Цван глядел, как жена укладывает свои припасы в кошелку.
— Уж не хочешь ли ты нести туда все это добро?
Минга посмотрела на него с состраданием. Как будто в первый раз она собирается на рынок!
— Ты забыла, что теперь у нас деньги!
Сегодня Цван чувствовал себя важной персоной и думал, что на рынке он будет выбирать и распоряжаться: «Это отложите для меня… Это я беру: раз хорошая вещь, на цену я не гляжу…»
Он еще не знал, что купит, но в первый раз в жизни чувствовал лихорадочное нетерпение ребенка, которого обещали повести в магазин игрушек и там предоставить ему полную свободу выбора.
Маленькая была готова. На ней было немного вылинявшее красное платьице, которое Минга с грехом пополам выкроила из старого, изношенного платья покойной Розы. Башмаков у нее не было: к чему ей башмаки, раз она еще не ходит?
Ее закутали в шаль — и в путь.
Они шли по илистой дамбе; впереди — Цван с девочкой на плечах, позади — Минга с двумя кошелками.
По дороге к рынку из сумки выскочил один петушок.
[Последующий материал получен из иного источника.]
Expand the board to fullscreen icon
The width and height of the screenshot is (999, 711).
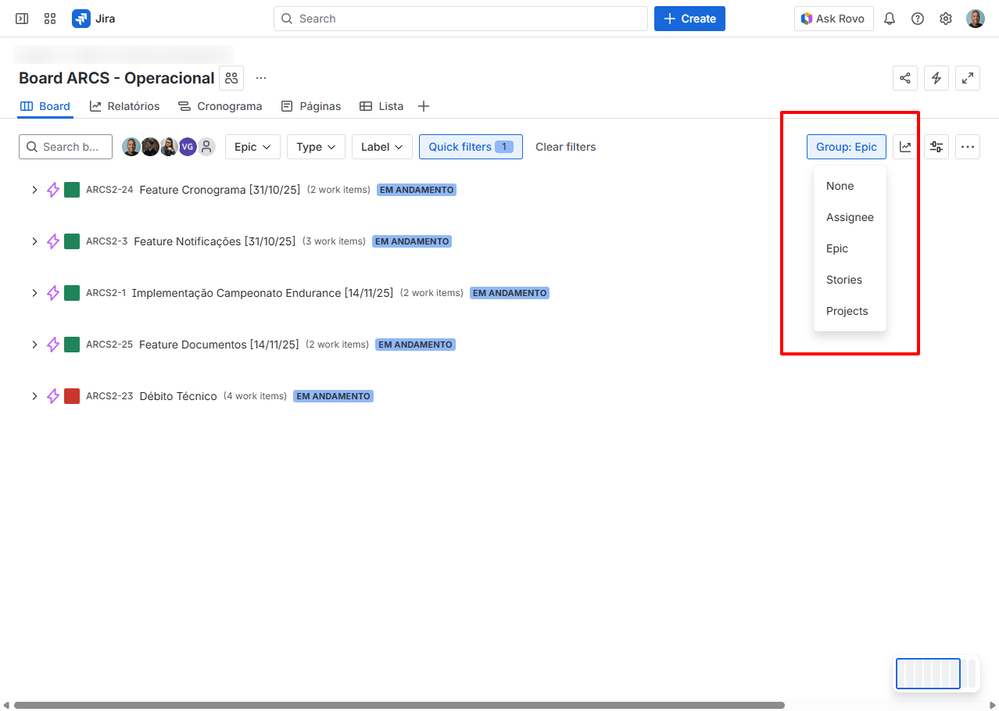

Старики попытались его поймать, поспорили, повздыхали, но потом решили, что петушок сам вернется домой, и двинулись дальше, чтобы не терять времени. Шли они до селения почти два часа.
Базар еще не начинался.
— Сходим, что ли, на почту. Посмотрим, нет ли письма от Берто?
Но почта была закрыта.
— Зайдем к доктору показать ему девочку?
Служанка открыла дверь и спросила, что им нужно.
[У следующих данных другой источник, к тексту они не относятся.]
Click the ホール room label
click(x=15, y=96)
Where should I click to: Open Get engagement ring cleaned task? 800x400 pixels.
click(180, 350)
— Да вы знаете, сколько сейчас времени? Когда же вы вышли из дому?
Нет, они не знали, потому что у них не было часов. — Впрочем, сегодня мы могли бы купить их, — сказал Цван.
— А зачем? Кто по ним понимает? — шепнула ему Минга.
В ожидании доктора они расположились на кухне.
Сперанца глядела на блестящую медную посуду, развешенную на стенах, и гукала: — Ух! Ух!
— Знаешь что? — шепнул Цван. — Купим-ка мы такую посуду для нашей кухни.
Они подождали еще, но доктор не спускался. Он, понятно, не мог знать, что они его ждут внизу…
Наконец, они решили идти, чтобы не терять времени.
Цван взял одну из кошелок, достал оттуда второго петушка и, протянув его служанке, сказал:
— Это для доктора. Все равно мы их продаем только парами.
Рынок начал оживляться.
Старики медленно шли меж рядов, глядя на прилавки.
Здесь было множество вещей, на которые они никогда раньше не обращали внимания как на недоступные для них. Но теперь они присматривались ко всему.
Минга разглядывала ткани, башмаки, фуфайки, кастрюли, фаянсовую посуду, стаканы.
Цван смотрел на резиновые сапоги, веревки, инструмент…
Они дошли до скотного рынка и огляделись вокруг.
Тут не было ничего, что их могло интересовать. Скотины у них хватало: куры, поросенок, коза. Куда им больше!
Вдруг они увидели осла. Одного из тех маленьких, точно игрушечных, осликов, которые неизвестно на что годятся, до того они хилы.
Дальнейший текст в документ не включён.